Nod2 Is Required for the Regulation of Commensal Microbiota in the Intestine

• Published in: Proceedings of the National Academy of Sciences - PNAS Vol. 106; no. 37; pp. 15813 - 15818
• Main Authors: Petnicki-Ocwieja, Tanja, Hrncir, Tomas, Liu, Yuen-Joyce, Biswas, Amlan, Hudcovic, Tomas, Tlaskalova-Hogenova, Helena, Kobayashi, Koichi S., Cantor, Harvey
• Format: Journal Article
• Language: English
• Published: United States National Academy of Sciences 15.09.2009; National Acad Sciences
• Subjects: Animals; Bacteria; Bacteria - genetics; Bacteria - immunology; Bacteria - pathogenicity; Base Sequence; Biological Sciences; Commensals; Crohn disease; Crohn Disease - etiology; Crohns disease; Crypts; DNA; DNA Primers - genetics; Epithelial cells; Gene Expression; Genetics; Germ-Free Life; Humans; Ileum; Ileum - immunology; Ileum - microbiology; Immunity, Innate; Intestinal Mucosa - immunology; Intestinal Mucosa - microbiology; Intestines; Mice; Mice, Inbred BALB C; Mice, Inbred C57BL; Mice, Knockout; Mutation; Nod2 Signaling Adaptor Protein - deficiency; Nod2 Signaling Adaptor Protein - genetics; Nod2 Signaling Adaptor Protein - immunology; Polymerase chain reaction; Receptor-Interacting Protein Serine-Threonine Kinases - genetics; Receptor-Interacting Protein Serine-Threonine Kinases - immunology; Risk factors; Rodents; Secretion
• ISSN: 0027-8424; 1091-6490
• DOI: 10.1073/pnas.0907722106

Mutations in the Nod2 gene are among the strongest genetic risk factors in the pathogenesis of ileal Crohn's disease, but the exact contributions of Nod2 to intestinal mucosal homeostasis are not understood.
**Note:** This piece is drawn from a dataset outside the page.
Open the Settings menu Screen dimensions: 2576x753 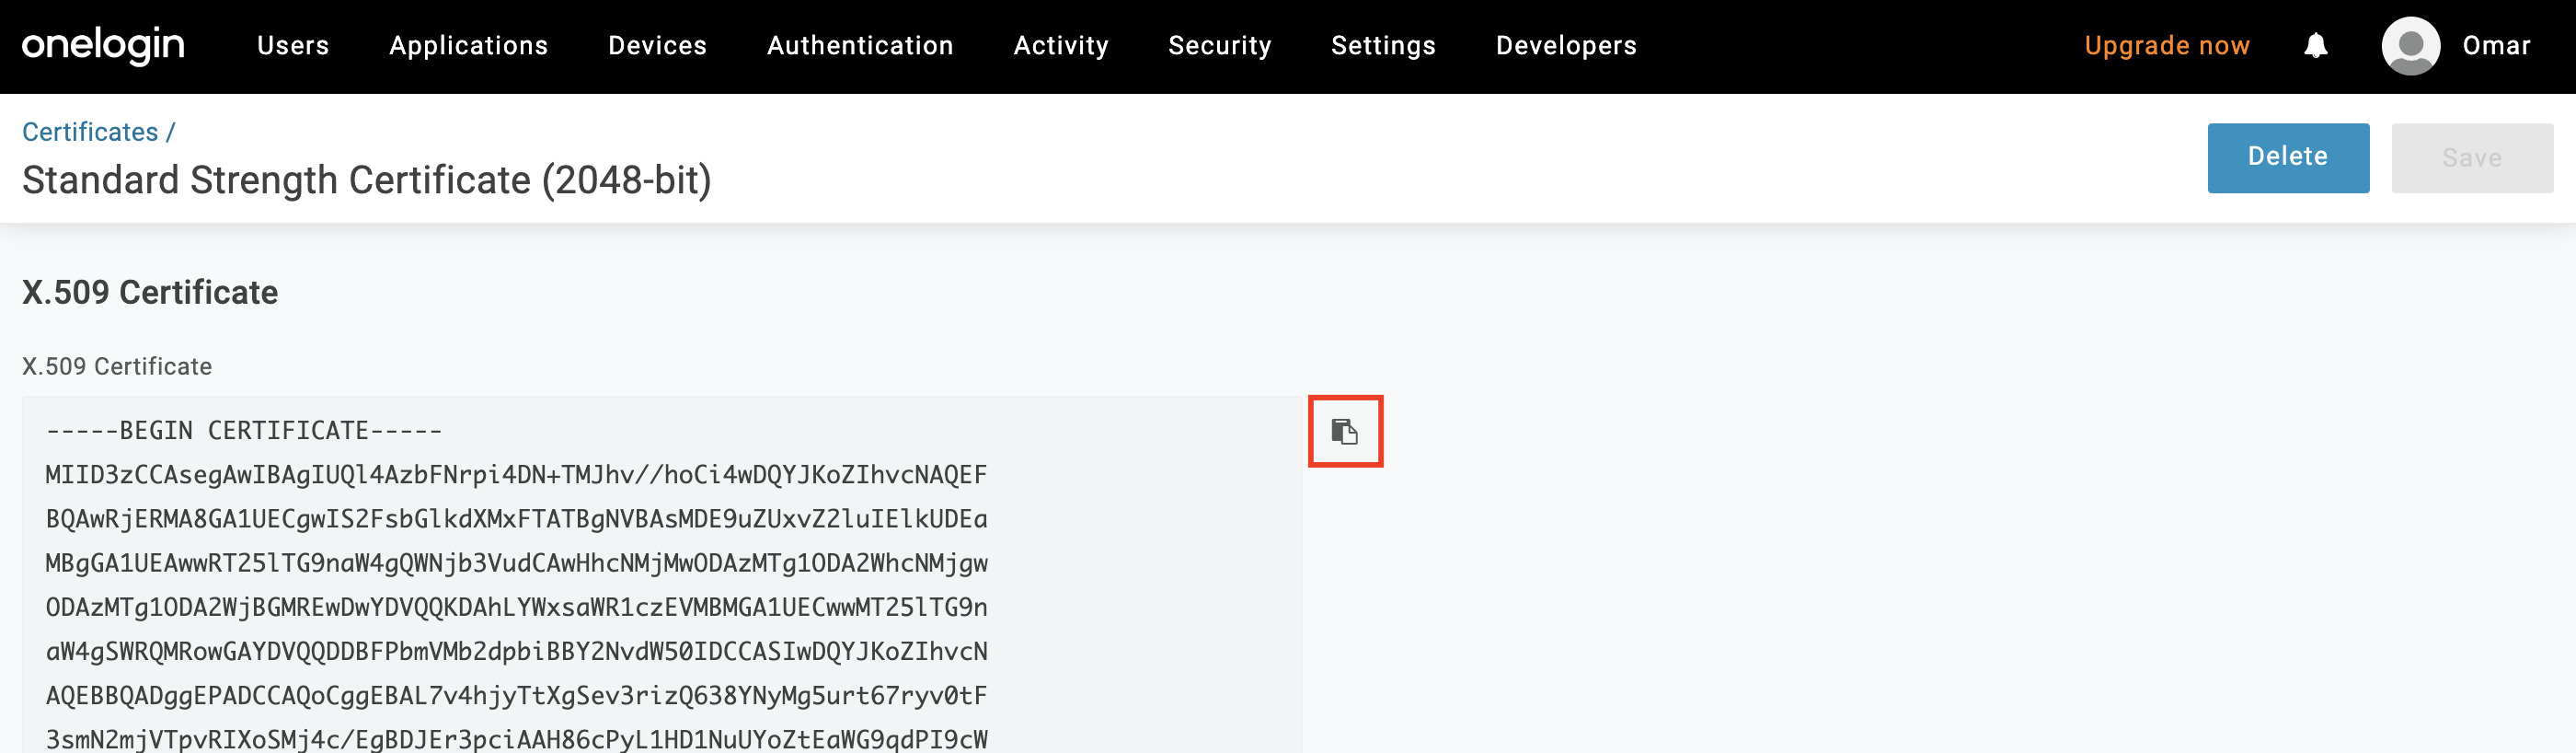[x=1383, y=46]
Here we show that Nod2 plays an essential role in controlling commensal bacterial flora in the intestine. Analysis of intestinal bacteria from the terminal ilea of Nod2-deficient mice showed that they harbor an increased load of commensal resident bacteria. Furthermore, Nod2-deficient mice had a diminished ability to prevent intestinal colonization of pathogenic bacteria. In vitro, intestinal crypts isolated from terminal ilea of Nod2-deficient mice were unable to kill bacteria effectively, suggesting an important role of Nod2 signaling in crypt function. Interestingly, the expression of Nod2 is dependent on the presence of commensal bacteria, because mice re-derived into germ-free conditions expressed significantly less Nod2 in their terminal ilea, and complementation of commensal bacteria into germ-free mice induced Nod2 expression. Therefore, Nod2 and intestinal commensal bacterial flora maintain a balance by regulating each other through a feedback mechanism. Dysfunction of Nod2 results in a break-down of this homeostasis.